Where other countries accept criticism as a run of the mill occurrence between foreign nations, peoples or different cultures, the slightest critic of America can very easily be misunderstood because it touches a raw nerve and is assimilated to a global and total rejection. A denial of love, so to speak.
Maybe is it the misfortune of America to be a late comer on the world stage, where all civilisations have centuries, sometimes millenniums of history and arts behind them. All countries in the world have long ago shown their mettles and know that the meaning of life is morality, in the sense of “Being” (l’être) as opposed to “Having” (l’avoir). Therefore, America’s history seems to be a continuous overreaction that translates into a permanent endeavour to surpass the rest of the world in terms of might, be it economically or militarily. But this is all about “Having.” And yet, a need subsists: That of being recognized at par with the others in the realm of “Being“.

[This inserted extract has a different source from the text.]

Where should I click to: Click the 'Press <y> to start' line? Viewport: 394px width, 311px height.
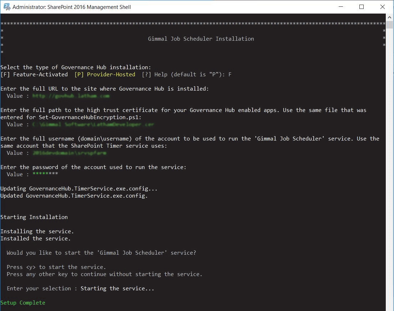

Hence, from 2003 to, say, 2007, a virtually unique chord has been harped by the American media to “explain” the French opposition to the war in Iraq, that of anti-Americanism (notwithstanding the loads of garbage). To a majority of Americans, if there’s a country that can be labelled anti-American, it’s France, no doubt about it. The more the French insist they’re not, the more Americans decry them as sheer hypocrites.
So when the Bush administration made the American people believe their security was at stake because of Iraq’s purported WMD and the French, seemingly, not only refused to come to their help but even tried to prevent their right to defend themselves, that was absolute and definitive evidence that the French were anti-American, in the sense that they opposed the very existence of America. Weren’t the French denounced as the closest friends of Saddam whose supposed goal, precisely, was to attack and destroy America?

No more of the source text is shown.